I’ll admit it was the sidecar that really caught my eye, particularly the gorgeous red upholstery. There’s something very Dita von Teese about it. But, unquestionably, the motorcycle ─ completely rebuilt by the previous owner, according to the seller ─ is a thing of beauty, too. Collectively, this is one of the prettiest rigs I’ve found since I started writing for Bike-urious. I mean, wow.
The BMW R50/2 was produced from 1960-1969. It was driven by a four-speed, air-cooled 494cc boxer twin that delivered 26 horsepower. The bike was “widely recognized for its smooth power delivery to the rear wheel via clean shaft drive,” according to Motorcycle Classics, and still continues to win kudos from classic bike enthusiasts.

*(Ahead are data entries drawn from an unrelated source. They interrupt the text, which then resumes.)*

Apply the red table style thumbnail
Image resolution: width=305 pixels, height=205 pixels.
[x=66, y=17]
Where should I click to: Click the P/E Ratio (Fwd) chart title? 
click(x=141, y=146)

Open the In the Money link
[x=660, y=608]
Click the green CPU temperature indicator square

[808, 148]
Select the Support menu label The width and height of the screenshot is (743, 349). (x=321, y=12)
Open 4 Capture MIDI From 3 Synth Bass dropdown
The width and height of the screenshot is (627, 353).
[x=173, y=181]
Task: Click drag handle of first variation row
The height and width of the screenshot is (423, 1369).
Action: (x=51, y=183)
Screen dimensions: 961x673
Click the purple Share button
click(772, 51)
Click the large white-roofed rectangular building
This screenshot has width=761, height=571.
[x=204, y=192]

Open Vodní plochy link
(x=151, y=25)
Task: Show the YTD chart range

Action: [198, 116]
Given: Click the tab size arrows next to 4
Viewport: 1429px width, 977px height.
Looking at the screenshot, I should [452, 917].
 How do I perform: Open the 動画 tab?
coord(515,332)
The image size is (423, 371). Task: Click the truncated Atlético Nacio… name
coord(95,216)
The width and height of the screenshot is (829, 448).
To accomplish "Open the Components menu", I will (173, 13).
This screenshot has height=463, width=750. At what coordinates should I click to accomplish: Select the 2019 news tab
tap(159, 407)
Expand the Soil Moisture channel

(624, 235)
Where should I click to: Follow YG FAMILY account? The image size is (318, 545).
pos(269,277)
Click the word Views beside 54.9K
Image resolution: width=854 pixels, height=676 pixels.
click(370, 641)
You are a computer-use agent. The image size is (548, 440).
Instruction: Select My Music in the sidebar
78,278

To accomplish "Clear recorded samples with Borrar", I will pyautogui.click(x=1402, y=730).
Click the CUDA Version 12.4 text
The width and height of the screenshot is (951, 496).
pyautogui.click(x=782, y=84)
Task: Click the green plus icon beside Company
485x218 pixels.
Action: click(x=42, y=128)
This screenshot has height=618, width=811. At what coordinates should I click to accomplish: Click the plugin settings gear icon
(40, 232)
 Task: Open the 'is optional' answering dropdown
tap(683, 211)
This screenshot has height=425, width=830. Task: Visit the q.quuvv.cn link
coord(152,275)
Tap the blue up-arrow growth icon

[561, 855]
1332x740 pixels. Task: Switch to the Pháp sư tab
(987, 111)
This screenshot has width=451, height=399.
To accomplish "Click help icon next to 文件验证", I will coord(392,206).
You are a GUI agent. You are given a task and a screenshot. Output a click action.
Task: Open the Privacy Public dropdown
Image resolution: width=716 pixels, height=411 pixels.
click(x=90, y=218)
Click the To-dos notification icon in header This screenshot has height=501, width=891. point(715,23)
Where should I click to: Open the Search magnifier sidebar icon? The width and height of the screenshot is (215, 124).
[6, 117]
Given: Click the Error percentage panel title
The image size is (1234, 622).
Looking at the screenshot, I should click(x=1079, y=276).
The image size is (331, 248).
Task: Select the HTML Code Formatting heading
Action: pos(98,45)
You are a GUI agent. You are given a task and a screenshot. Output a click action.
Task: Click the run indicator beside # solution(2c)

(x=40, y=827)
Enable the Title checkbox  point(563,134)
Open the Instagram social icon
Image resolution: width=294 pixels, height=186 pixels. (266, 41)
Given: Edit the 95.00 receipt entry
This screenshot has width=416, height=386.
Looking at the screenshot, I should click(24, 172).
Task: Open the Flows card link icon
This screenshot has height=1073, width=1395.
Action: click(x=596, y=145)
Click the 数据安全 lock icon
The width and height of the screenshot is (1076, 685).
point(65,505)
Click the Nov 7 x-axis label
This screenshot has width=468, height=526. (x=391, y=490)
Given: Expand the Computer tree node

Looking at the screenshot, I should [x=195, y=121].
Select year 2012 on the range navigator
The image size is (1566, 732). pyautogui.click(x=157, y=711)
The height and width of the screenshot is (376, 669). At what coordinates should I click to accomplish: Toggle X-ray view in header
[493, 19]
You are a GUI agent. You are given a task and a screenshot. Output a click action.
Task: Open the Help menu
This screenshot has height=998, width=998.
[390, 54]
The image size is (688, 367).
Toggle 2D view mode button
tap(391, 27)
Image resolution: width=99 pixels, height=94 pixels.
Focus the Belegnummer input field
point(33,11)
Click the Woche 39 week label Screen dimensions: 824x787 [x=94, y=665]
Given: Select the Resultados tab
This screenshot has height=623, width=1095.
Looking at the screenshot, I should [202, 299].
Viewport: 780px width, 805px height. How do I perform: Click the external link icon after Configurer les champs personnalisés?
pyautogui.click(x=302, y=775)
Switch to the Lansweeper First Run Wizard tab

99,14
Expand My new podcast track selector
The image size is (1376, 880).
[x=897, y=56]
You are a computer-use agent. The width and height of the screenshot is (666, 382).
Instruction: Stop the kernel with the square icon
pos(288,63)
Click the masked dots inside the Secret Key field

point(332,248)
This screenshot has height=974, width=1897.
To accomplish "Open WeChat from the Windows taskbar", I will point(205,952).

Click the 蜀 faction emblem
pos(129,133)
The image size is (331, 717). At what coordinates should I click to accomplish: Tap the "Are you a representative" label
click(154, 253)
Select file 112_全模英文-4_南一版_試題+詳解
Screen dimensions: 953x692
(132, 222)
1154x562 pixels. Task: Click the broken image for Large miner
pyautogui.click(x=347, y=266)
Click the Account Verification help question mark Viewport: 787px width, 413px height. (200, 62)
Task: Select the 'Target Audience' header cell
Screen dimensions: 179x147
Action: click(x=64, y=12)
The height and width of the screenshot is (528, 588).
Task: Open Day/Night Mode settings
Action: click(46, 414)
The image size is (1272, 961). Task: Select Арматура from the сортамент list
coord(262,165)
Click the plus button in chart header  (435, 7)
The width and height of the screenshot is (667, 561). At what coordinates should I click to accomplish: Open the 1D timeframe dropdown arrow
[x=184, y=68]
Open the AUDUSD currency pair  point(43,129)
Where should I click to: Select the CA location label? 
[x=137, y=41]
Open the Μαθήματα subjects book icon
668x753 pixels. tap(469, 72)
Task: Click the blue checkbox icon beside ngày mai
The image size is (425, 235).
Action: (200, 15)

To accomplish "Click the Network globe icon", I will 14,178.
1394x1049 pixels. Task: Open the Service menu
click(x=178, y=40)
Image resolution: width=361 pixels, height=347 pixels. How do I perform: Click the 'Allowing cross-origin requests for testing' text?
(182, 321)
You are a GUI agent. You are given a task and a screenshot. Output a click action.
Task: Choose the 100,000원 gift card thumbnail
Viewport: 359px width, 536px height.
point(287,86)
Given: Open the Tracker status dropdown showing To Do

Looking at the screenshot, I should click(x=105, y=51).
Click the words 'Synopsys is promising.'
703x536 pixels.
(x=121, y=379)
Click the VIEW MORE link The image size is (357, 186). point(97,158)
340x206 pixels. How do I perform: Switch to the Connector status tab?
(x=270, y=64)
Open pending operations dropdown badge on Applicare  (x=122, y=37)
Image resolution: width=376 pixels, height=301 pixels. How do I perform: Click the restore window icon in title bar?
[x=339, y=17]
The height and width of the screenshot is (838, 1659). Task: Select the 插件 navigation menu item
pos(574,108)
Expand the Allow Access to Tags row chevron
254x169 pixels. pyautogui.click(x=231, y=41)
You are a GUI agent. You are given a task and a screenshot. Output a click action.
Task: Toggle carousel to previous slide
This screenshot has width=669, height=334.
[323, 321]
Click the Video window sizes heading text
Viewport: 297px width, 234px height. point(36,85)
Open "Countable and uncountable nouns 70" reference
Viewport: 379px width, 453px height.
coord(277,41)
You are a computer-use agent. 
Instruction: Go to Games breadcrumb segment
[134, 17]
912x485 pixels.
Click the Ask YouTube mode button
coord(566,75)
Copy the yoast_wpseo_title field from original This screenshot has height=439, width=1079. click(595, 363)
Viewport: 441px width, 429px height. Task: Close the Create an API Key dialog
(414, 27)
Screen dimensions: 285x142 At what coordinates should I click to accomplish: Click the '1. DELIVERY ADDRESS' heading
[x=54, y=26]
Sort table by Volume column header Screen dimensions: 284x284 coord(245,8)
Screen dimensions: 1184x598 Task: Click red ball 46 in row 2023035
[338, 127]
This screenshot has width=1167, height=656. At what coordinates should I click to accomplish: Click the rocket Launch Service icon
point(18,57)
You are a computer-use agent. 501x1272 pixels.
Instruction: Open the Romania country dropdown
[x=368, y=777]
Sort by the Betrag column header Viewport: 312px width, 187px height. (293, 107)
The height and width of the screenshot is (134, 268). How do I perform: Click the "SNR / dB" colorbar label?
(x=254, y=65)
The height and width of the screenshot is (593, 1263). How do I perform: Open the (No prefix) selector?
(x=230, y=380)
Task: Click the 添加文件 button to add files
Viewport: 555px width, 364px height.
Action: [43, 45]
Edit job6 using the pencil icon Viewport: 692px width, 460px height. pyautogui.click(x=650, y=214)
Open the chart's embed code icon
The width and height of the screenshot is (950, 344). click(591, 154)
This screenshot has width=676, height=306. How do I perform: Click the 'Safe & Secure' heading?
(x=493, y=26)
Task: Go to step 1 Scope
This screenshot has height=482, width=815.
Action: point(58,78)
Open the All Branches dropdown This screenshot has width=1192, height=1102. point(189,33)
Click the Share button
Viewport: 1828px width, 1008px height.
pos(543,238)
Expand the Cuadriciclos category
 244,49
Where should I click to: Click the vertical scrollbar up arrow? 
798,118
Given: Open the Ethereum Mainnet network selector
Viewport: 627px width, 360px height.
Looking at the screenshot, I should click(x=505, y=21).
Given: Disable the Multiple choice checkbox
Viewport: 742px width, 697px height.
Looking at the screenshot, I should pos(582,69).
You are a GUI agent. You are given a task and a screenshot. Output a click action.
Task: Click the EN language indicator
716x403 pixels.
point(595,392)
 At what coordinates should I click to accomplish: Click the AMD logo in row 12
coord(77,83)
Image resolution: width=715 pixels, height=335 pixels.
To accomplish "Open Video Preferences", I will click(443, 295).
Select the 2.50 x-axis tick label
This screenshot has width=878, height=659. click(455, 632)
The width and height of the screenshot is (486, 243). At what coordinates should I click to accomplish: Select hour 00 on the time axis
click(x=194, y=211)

Only slightly related: the R50/2 looks so much like the bike that John Sullivan rode alongside Robert Pirsig in their Zen and the Art of Motorcycle Maintenance road trip that I spent a stupid amount of time searching the interwebs to see if that was indeed the bike he used. It wasn’t. But it was a /2 of the same era; John’s bike was an R60/2.
The sidecar meanwhile, would have been manufactured at some point before the motorcycle. The Steib Metallbau company, founded by Josef Steib, had been a world leader in sidecar construction before the Second World War. But in 1965 demand had decreased enough that the company abandoned sidecars and decided to focus solely on agricultural machinery. I’d be interested to know if their tractors were this pretty.
I am by no an expert on sidecars, but from the pictures, this appears to be a Type S501, one Steib’s most popular models.